Investors were quick to call the government’s bluff (journalists less so). Shares in Tencent (700. Hong Kong), which depends heavily on gaming revenue, and gaming pure-play Netease (NTES), have actually risen since the three-hour edict came down August 30. Nonetheless, this is no laughing matter. The gaming rules are just part of a fresh Chinese regulatory onslaught that seems to be slipping the rails from the sensible to the ridiculous.
The campaign against Chinese internet companies started last November, when securities regulators canceled the mega-IPO for Ant Group, the fintech spin-off of e-commerce giant Alibaba (BABA). They had a good case: Ant was originating masses of unsecured credit without taking any capital risk, threatening a micro-credit version of the 2008 U.S. mortgage meltdown. Follow-up moves were also rooted in reason: Alibaba itself got smacked down for keeping merchants from selling with competitors. Online tutoring companies like New Oriental Education (EDU) were clipped for draining families’ resources with essentially useless cram courses. And so on.
The latest regulatory wave is different. Aside from the assault on the teenage gaming, spoil-sort bureaucrats have unleashed a blizzard of directives at the entertainment industry. These range from the ludicrous — no more celebrity popularity lists or other celeb-related posts that could “cause trouble”— to the sinister: a ban on “sissy men and other abnormal aesthetics.”
Superstar actress Zhao Wei was abruptly disappeared from streaming and social media — a quarter century of acclaimed work down the Orwellian memory hole. Maybe someone didn’t like her old friendship with Alibaba founder Jack Ma. Maybe it was something else. No explanation was deemed necessary. Next up: a crackdown on “chaotic” financial information. The Party only wants “healthy” business news. Oh boy.
China enthusiasts like to depict Xi Jinping and his neo-mandarin band as a selfless and disciplined bunch, working from a unified playbook for the betterment of China as they see it. You can question their conclusions, but not their motives. The recent antics suggest instead an anarchic pile-on, where obscure functionaries from the Cyberspace Administration of China or National Press and Publication Administration are using the rising anti-corporate climate to show they are players, too.
That’s a benign interpretation. A more jaundiced view might note that this surreal bureaucratic offensive is shaking loose very real money from the biggest names in China Inc. Alibaba and Tencent alone have pledged $30 billion to promote “common prosperity,” Xi’s buzzword du jour. Founders at the likes of Meituan (3690.Hong Kong), Pinduoduo (PDD) and Xiaomi (1810. Hong Kong) are adding billions more.

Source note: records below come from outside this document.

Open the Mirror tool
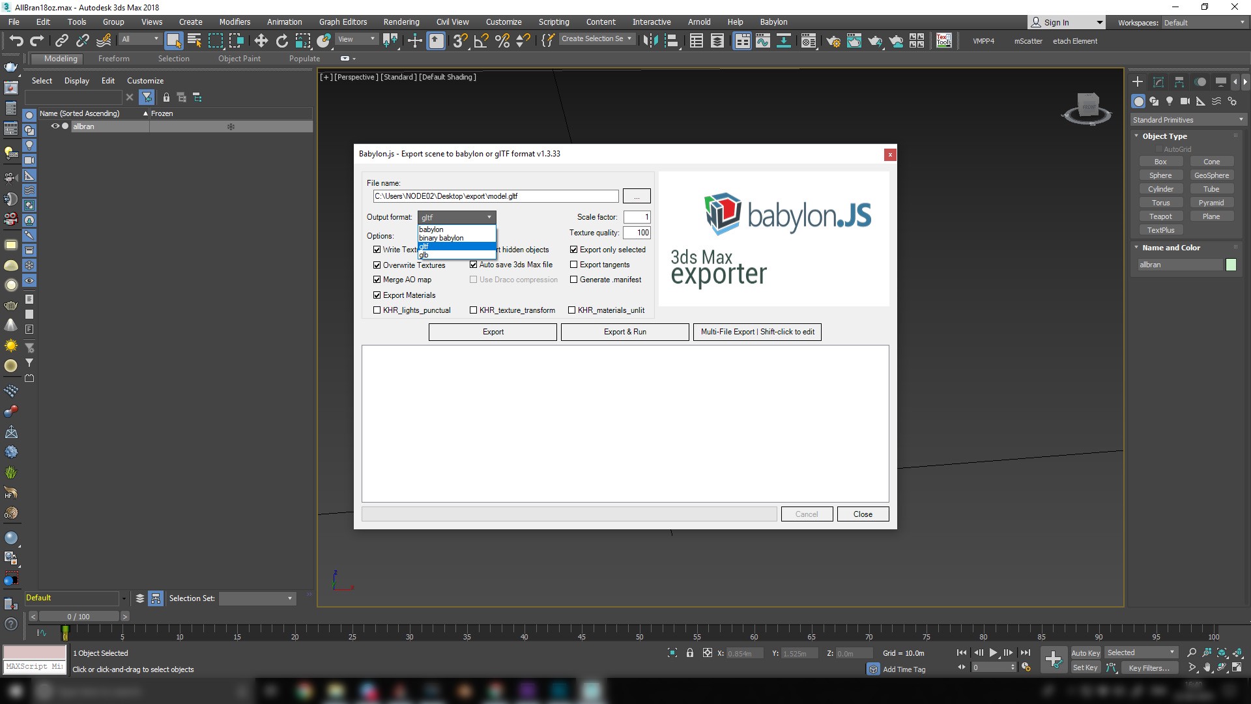 [x=650, y=41]
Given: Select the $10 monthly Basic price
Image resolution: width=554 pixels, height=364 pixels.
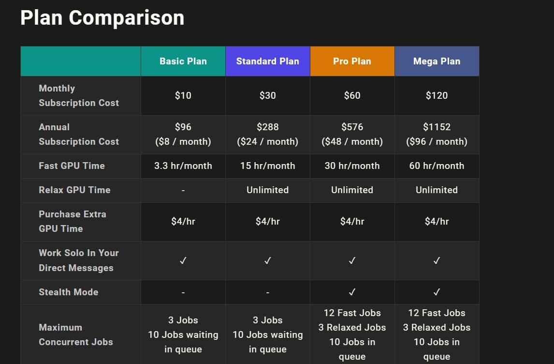Looking at the screenshot, I should click(x=183, y=95).
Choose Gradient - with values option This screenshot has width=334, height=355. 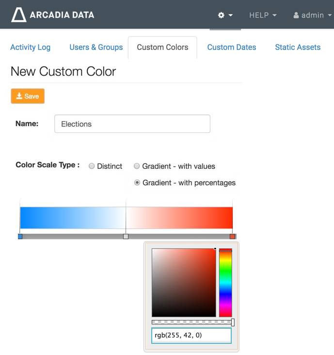(137, 166)
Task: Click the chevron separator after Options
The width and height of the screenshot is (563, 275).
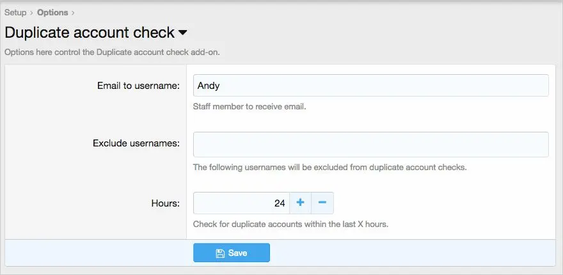Action: click(73, 12)
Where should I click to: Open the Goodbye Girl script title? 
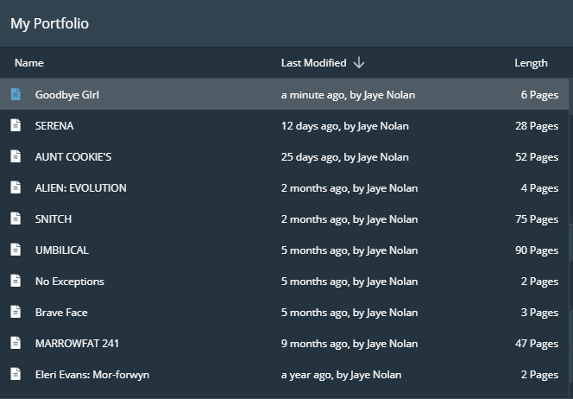67,95
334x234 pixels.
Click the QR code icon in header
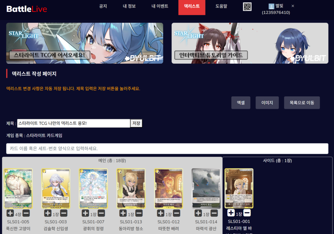247,7
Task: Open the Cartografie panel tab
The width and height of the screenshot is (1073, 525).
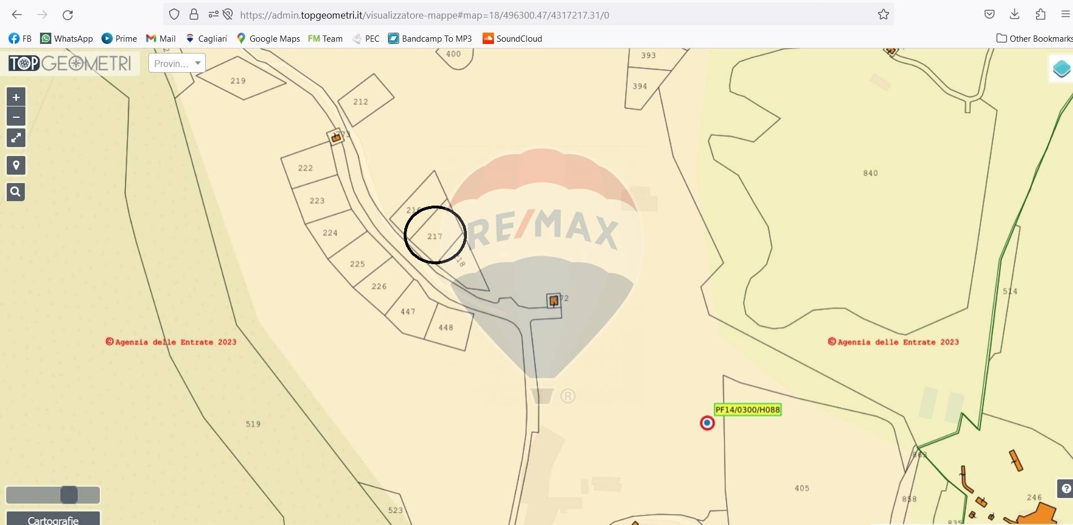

It would be sweet to think that this fortune will be ring-fenced in Gates Foundation-esque charities, or finance transparently monitored anti-poverty programs. If you believe that, well, lol. The reality will likely hew closer to the Zhao Wei vanish-without-a-trace model.
Maybe that means we’re getting toward the end of the real deal between the internet billionaires and the Party, and investors can start to relax. More likely the Party will keep pressing its advantage, and those common prosperity contributions keep rising for a while. Follow the money, if you can.